Quantos funcionários seus estão com férias vencidas agora?
Se a resposta é "não sei" ou "alguns", presta atenção. Porque férias vencidas não é só multa trabalhista. É risco psicossocial documentável.
O que a CLT diz
Férias são direito do trabalhador após 12 meses. Se não conceder nos 12 meses seguintes, a empresa paga o período em dobro. Não é opcional, não é negociável.
Mas o problema vai além da conta.
O risco que ninguém fala
Funcionário sem férias há 18, 24 meses, tá exausto. A produtividade cai, os erros aumentam, a saúde mental deteriora. É presenteísmo clássico.
E se esse funcionário afasta por burnout e o advogado dele olha os registros e vê que não tirou férias em 2 anos? Nexo com o trabalho fica muito mais fácil de provar.
"Mas ele não pediu férias!" Não importa. A responsabilidade de conceder é da empresa, não do empregado.
A NR-1 entra onde?
A atualização inclui "jornadas extensas sem descanso adequado" como fator de risco psicossocial.

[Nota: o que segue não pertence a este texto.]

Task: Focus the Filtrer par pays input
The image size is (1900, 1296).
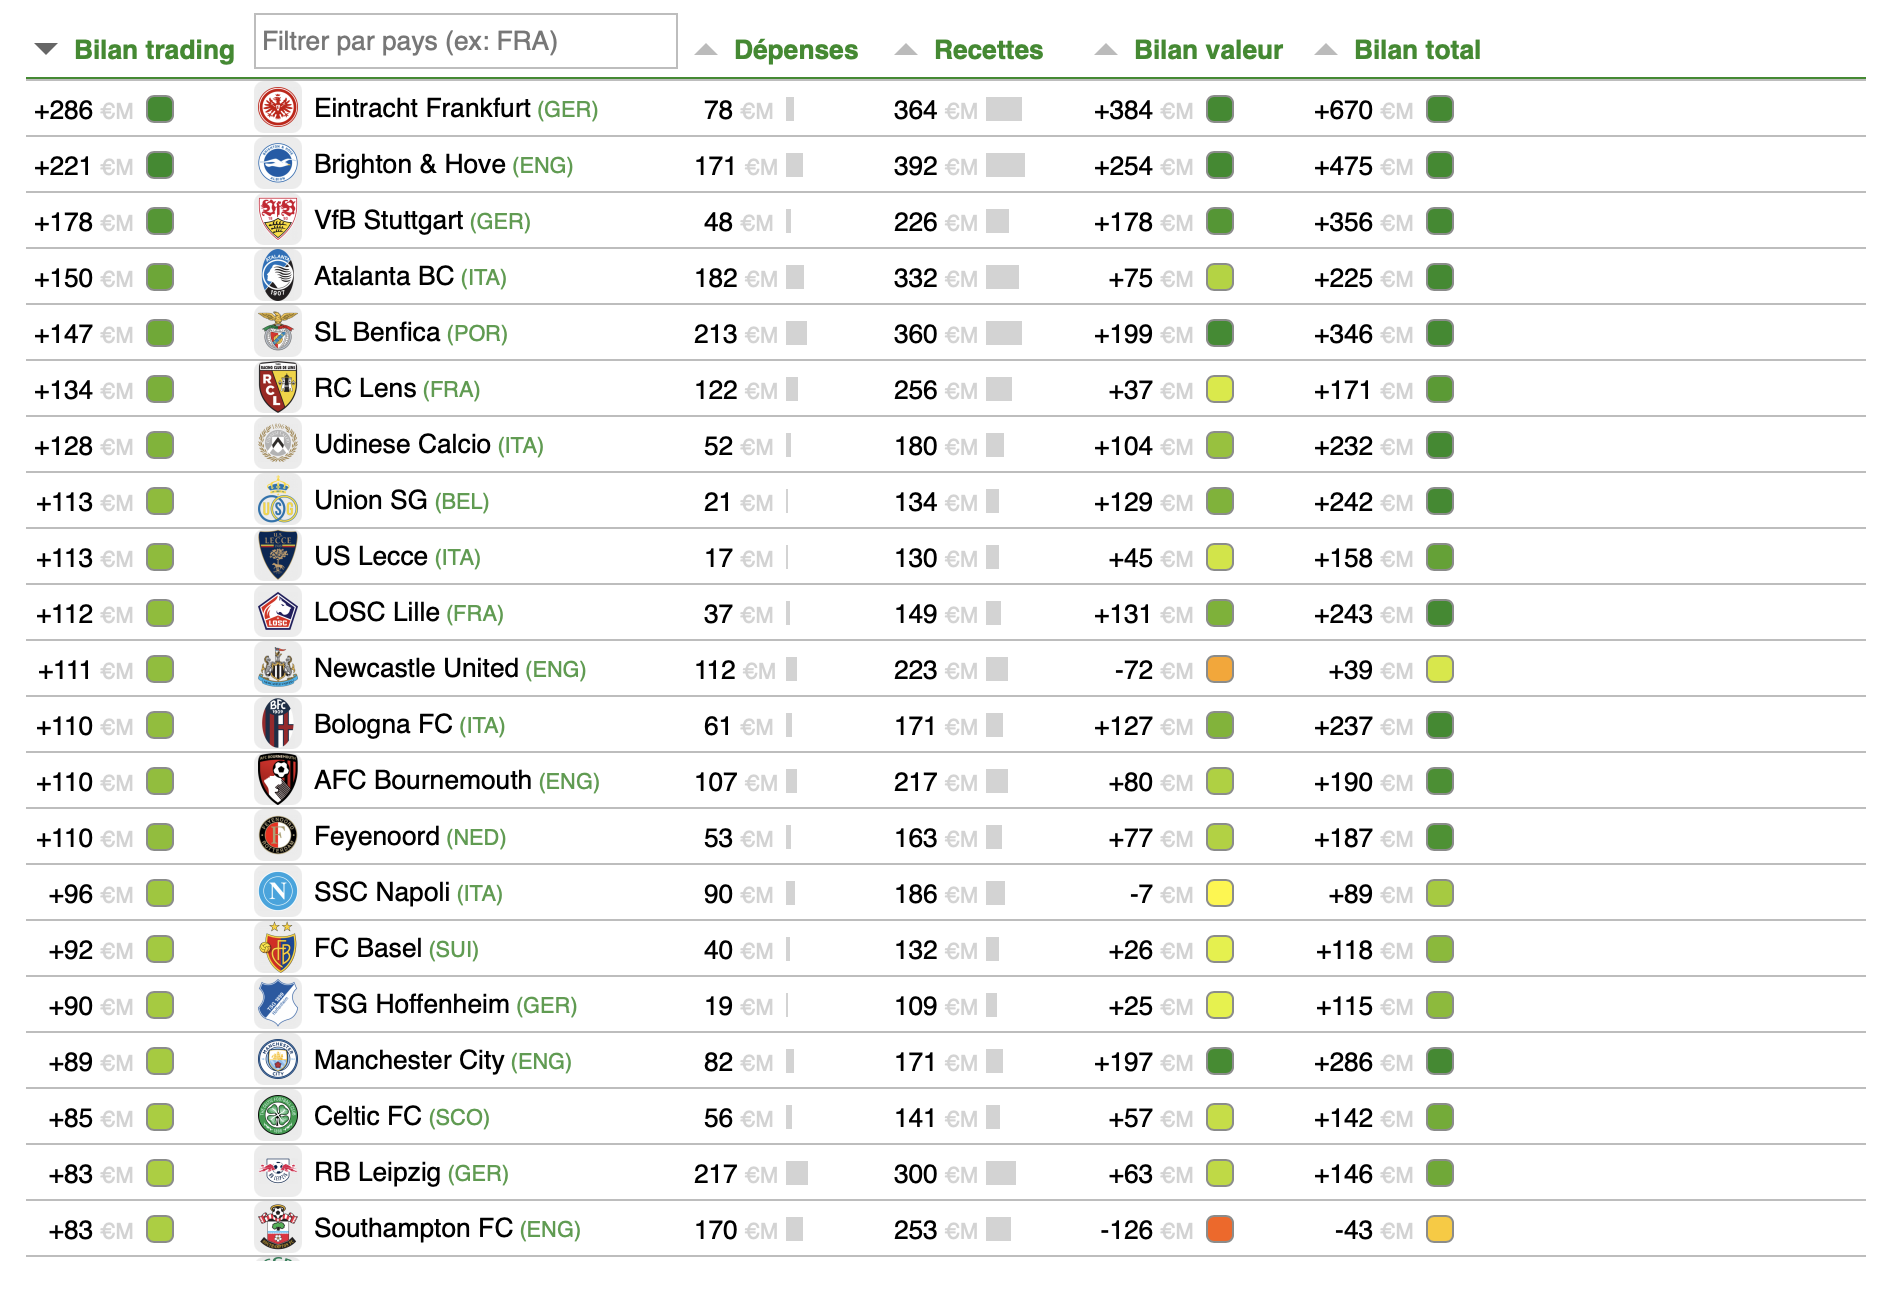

Férias vencidas se encaixam perfeitamente.
Se a pesquisa de clima mostra esgotamento e a empresa tem 5 funcionários sem férias, a conexão é óbvia. Pro auditor e pro juiz.
Na prática
Levanta agora quem tá com férias vencidas. Programa. Concede. Registra.
Parece básico? É. Mas 40% das PMEs brasileiras têm pelo menos um funcionário nessa situação. E cada um é um processo esperando acontecer.